The obseleted dmap entries can be put back to global free list
immediately and we don't have to rely on reclaim code to free them.

Signed-off-by: Peng Tao <tao.peng@linux.alibaba.com>
---
 fs/fuse/dir.c    |  5 ++++
 fs/fuse/file.c   | 69 +++++++++++++++++++++++++++++++++++++++---------
 fs/fuse/fuse_i.h |  2 ++
 3 files changed, 63 insertions(+), 13 deletions(-)

diff --git a/fs/fuse/dir.c b/fs/fuse/dir.c
index 3f923fe7841a..233c3ed391f1 100644
--- a/fs/fuse/dir.c
+++ b/fs/fuse/dir.c
@@ -1751,6 +1751,11 @@ int fuse_do_setattr(struct dentry *dentry, struct iattr *attr,
 		down_write(&fi->i_mmap_sem);
 		truncate_pagecache(inode, outarg.attr.size);
 		invalidate_inode_pages2(inode->i_mapping);
+		// Free dmap beyond i_size
+		if (IS_DAX(inode) && oldsize > outarg.attr.size)
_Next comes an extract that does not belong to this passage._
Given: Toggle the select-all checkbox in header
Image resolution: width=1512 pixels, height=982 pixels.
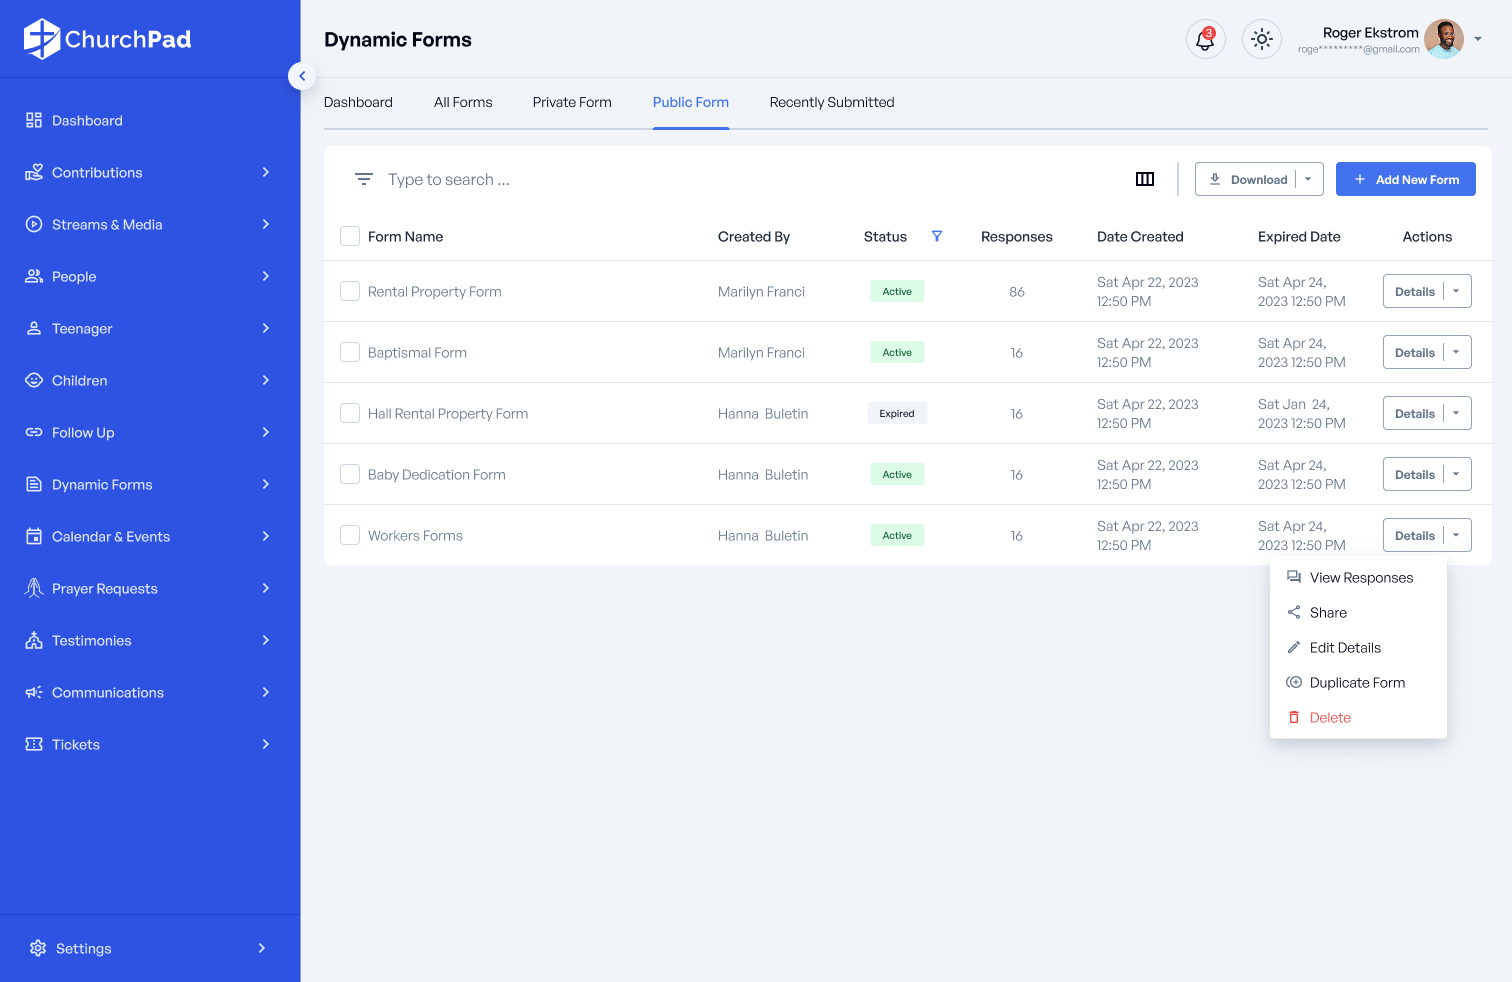Looking at the screenshot, I should click(350, 236).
+			fuse_dax_free_mappings_range(fc, inode,
+						     outarg.attr.size, -1);
+
 		up_write(&fi->i_mmap_sem);
 	}
 
diff --git a/fs/fuse/file.c b/fs/fuse/file.c
index 51faed351c7c..6d130f2f3a23 100644
--- a/fs/fuse/file.c
+++ b/fs/fuse/file.c
@@ -30,6 +30,8 @@ static long __fuse_file_fallocate(struct file *file, int mode,
 					loff_t offset, loff_t length);
 static struct fuse_dax_mapping *alloc_dax_mapping_reclaim(struct fuse_conn *fc,
 					struct inode *inode);
+static void fuse_dax_do_remove_mapping_locked(struct fuse_inode *fi,
+					struct fuse_dax_mapping *dmap);
 
 static int fuse_send_open(struct fuse_conn *fc, u64 nodeid, struct file *file,
 			  int opcode, struct fuse_open_out *outargp)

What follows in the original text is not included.